Many of you may know that at the beginning of March my colleague Rebecca McAdams who had been leading Forrester's email marketing research for the previous 18 months moved into an Advisor position with Forrester's customer experience leadership board.  With this change, I'm proud to reclaim email marketing as my very own.  Some of you may be thinking, "This feels a little back to the future…"  You are right!  I've been studying email since 1999 (yikes!).  And am looking forward to continuing our great research agenda on the workhorse of the digital marketer's toolkit. 
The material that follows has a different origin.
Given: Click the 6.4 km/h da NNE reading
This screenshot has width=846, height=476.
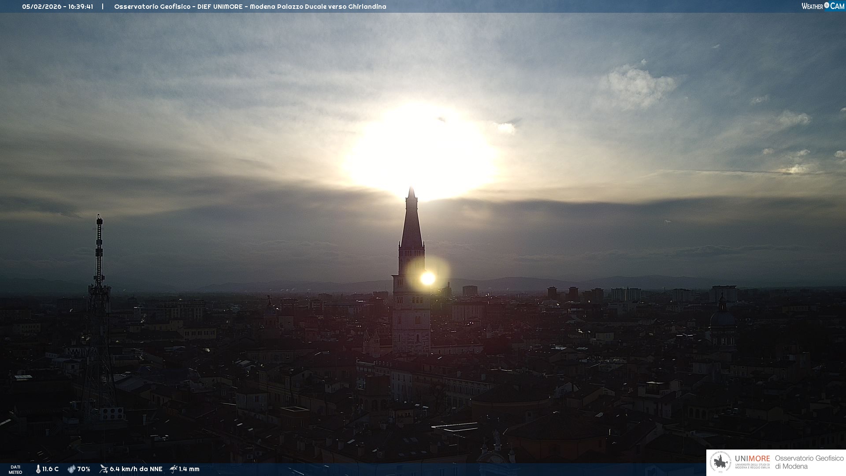Looking at the screenshot, I should (x=136, y=469).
Rebecca launched some "future of email" research before her move.  As I go through the notes from the smart conversations she had trying to find the answer to: What is next for email marketing?  This question pops into my mind instead: Has email marketing already come as far as it can?  What I learned from the research is that:

Marketers already know what best practices will make email marketing better, they just don't apply them.

Because doing so:

  • Costs more.  Making email better, through analytics, improved segmentation, dynamic content or offer optimization drives up email CPMs (from basically free to not quite free).
  • Calls for more tenured staff.  Email is still run by more junior associates who move off of email as soon as they gain enough experience to do so.  This creates a turn over in email program knowledge and bascially resets any advances that have been made by one email manager to zero when a new one takes over.
  • Doesn't improve performance that much.  Now, I'm not crying false on the 300% lift in clicks and conversions that vendors claim they earn from improving email relevance.  I'm just saying that when a medium already costs almost nothing to deploy, the return is already so good, that it doesn't seem worth it to work harder or invest more.

I want to write a report about how to overcome all of this and leverage email as the cost-effective, contextually-aware, relationship-building medium we know it can be.  But for nearly 20 years, these dynamics have held email to its same performance level.  Will email ever get more experienced management or more strategic applications without a financial incentive to invest to make email better?

Convince me there is a turning point ahead!  What do you think will change email marketer's habits? How will email marketing be used 5 years from now?